- [REQUESTS]
A: Answer these from the recollection of jazz gigs:
(i) What instrument did Harold Cumberbatch play?
(ii) On which corner was Ben's located?
(iii) What name did Harold give his horn?
B: In the recollection of jazz gigs, write out the stretch from "That was a good" through "a funny cat.".

- [SELECTED EXTRACT]
------------------------------------------------
That was a good gig that was a strictly jazz gig. At one time it was my band, other times it was somebody else’s band. A guy I started playing with was Harold Cumberbatch; his daughter [Tulivu Donna Cumberbatch] is a singer now. He played baritone and he hired me to do some gigs with him. As a matter of fact that brings up some different places. There was a place called Ben’s, on Lexington and Sumner [Marcus Garvey Blvd.] Ben’s was a joint that had a raggedy upright piano, and I played there with [Harold Cumberbatch]. And there was a place called Paul’s, on DeKalb Avenue right off of Sumner Avenue [Marcus Garvey]. Paul’s was a nice place; I got a couple of gigs there with Harold, who had a fairly decent name.   His favorite tune was “Stella By Starlight” and he named his horn Stella. Harold was a funny cat.

So who else would you play with during these times?
------------------------------------------------
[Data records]

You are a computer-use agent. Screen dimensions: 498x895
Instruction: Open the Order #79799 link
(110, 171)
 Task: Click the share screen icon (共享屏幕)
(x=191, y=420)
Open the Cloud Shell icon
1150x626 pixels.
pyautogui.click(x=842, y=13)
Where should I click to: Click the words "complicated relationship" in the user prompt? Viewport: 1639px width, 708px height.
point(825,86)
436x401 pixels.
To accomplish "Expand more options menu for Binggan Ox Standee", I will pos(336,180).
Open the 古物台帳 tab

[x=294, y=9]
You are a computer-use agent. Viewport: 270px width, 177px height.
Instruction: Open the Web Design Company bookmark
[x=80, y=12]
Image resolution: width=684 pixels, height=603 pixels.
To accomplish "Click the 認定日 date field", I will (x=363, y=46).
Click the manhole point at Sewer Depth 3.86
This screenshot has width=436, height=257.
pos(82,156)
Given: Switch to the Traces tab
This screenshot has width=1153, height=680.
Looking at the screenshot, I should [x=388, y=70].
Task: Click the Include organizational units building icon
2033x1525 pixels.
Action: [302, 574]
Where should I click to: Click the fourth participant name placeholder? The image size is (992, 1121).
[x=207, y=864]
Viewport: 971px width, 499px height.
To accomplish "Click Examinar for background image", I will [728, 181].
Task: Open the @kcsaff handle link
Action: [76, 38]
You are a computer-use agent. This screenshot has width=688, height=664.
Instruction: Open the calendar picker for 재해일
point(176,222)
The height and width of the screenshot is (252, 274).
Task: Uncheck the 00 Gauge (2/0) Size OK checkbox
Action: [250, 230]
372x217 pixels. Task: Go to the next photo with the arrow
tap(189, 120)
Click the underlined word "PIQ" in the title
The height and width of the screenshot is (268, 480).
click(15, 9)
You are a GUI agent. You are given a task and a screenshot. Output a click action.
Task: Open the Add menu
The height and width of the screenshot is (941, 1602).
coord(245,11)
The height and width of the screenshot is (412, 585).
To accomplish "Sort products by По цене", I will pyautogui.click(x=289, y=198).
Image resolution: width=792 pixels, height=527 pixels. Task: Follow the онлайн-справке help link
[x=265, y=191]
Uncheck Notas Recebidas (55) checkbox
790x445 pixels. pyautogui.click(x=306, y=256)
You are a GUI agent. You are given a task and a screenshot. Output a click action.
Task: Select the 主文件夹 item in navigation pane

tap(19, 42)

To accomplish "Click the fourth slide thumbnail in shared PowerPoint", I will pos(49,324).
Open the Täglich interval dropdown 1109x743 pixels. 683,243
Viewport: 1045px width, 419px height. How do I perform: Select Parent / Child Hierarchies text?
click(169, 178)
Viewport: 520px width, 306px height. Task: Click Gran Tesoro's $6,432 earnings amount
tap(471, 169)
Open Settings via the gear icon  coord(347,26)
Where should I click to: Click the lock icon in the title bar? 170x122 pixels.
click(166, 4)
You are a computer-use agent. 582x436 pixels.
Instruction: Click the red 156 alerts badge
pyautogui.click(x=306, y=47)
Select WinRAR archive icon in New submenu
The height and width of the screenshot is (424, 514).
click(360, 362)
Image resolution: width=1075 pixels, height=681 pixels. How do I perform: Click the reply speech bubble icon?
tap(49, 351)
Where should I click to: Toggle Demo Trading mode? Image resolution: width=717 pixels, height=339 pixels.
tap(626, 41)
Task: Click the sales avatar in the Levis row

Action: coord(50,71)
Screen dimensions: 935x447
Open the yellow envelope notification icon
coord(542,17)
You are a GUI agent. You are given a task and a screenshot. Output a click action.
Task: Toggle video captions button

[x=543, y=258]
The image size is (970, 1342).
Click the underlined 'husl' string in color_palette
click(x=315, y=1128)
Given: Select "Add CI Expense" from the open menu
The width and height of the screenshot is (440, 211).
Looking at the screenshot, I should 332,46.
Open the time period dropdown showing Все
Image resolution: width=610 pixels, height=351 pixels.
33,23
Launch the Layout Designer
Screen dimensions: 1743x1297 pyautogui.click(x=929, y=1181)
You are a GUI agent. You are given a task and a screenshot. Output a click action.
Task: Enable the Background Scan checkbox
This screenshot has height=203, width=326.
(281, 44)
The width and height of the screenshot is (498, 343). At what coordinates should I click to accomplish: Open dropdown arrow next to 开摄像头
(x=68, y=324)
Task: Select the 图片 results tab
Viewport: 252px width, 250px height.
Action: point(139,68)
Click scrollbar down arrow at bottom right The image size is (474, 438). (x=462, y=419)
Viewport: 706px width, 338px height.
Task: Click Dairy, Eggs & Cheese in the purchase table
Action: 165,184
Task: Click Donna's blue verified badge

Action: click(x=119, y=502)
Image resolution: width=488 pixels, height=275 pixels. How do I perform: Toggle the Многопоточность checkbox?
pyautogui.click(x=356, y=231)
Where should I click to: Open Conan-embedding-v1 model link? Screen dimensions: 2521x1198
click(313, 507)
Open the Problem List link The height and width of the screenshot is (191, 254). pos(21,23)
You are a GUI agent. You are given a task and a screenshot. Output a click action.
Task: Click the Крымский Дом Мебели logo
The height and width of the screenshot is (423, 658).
------------------------------------------------
- [SOLUTIONS FOR EACH TASK]
A:
(i) Baritone.
(ii) Lexington and Sumner.
(iii) Stella.

B:
That was a good gig that was a strictly jazz gig. At one time it was my band, other times it was somebody else’s band. A guy I started playing with was Harold Cumberbatch; his daughter [Tulivu Donna Cumberbatch] is a singer now. He played baritone and he hired me to do some gigs with him. As a matter of fact that brings up some different places. There was a place called Ben’s, on Lexington and Sumner [Marcus Garvey Blvd.] Ben’s was a joint that had a raggedy upright piano, and I played there with [Harold Cumberbatch]. And there was a place called Paul’s, on DeKalb Avenue right off of Sumner Avenue [Marcus Garvey]. Paul’s was a nice place; I got a couple of gigs there with Harold, who had a fairly decent name.   His favorite tune was “Stella By Starlight” and he named his horn Stella. Harold was a funny cat.